Selected text =
>>>
Construction ($4 trillion), agriculture ($2.5 trillion) and food and beverages ($1.4 trillion) are the three largest industries that depend most on nature. Combined, their value is roughly twice the size of the German economy. Such industries rely on either the direct extraction of resources from forests and oceans or the provision of ecosystem services such as healthy soils, clean water, pollination and a stable climate.
As nature loses its capacity to provide such services, these industries could be significantly disrupted. Industries highly dependent on nature generate 15% of global GDP ($13 trillion), while moderately dependent industries generate 37% ($31 trillion).
According to the report “Nature risks become material for businesses in the following three ways:
- When businesses depend directly on nature for operations, supply chain performance, real estate asset values, physical security and business continuity
- When the direct and indirect impacts of business activities on nature loss can trigger negative consequences, such as losing customers or entire markets, legal action and regulatory changes that affect financial performance
- When nature loss causes disruption to society and the markets within which businesses operate, which can manifest as both physical and market risks”
<<<
Data excerpt =
>>>
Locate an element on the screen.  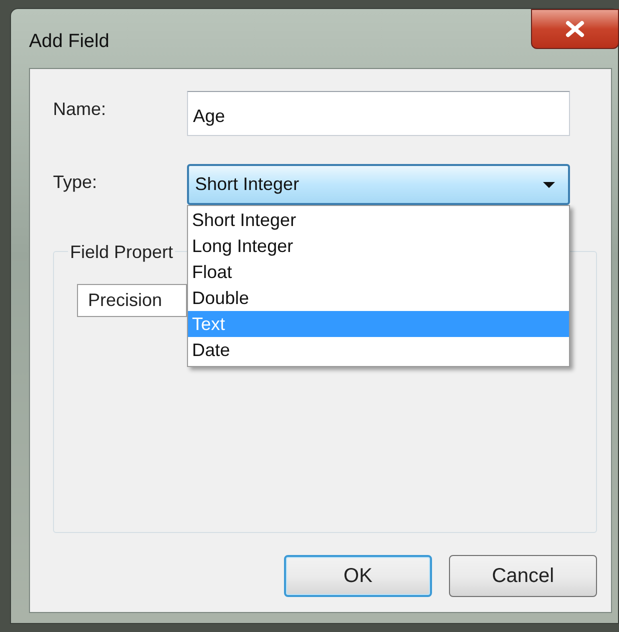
<<<
Check your understanding =
a) From the passage on nature-dependent industries, extract the words between "As nature loses" and "37% ($31 trillion).", inclusive.
b) According to the passage on nature-dependent industries, what share of global GDP do the industries highly dependent on nature generate?

Solutions to each task =
a)
As nature loses its capacity to provide such services, these industries could be significantly disrupted. Industries highly dependent on nature generate 15% of global GDP ($13 trillion), while moderately dependent industries generate 37% ($31 trillion).

b) 15% of global GDP ($13 trillion).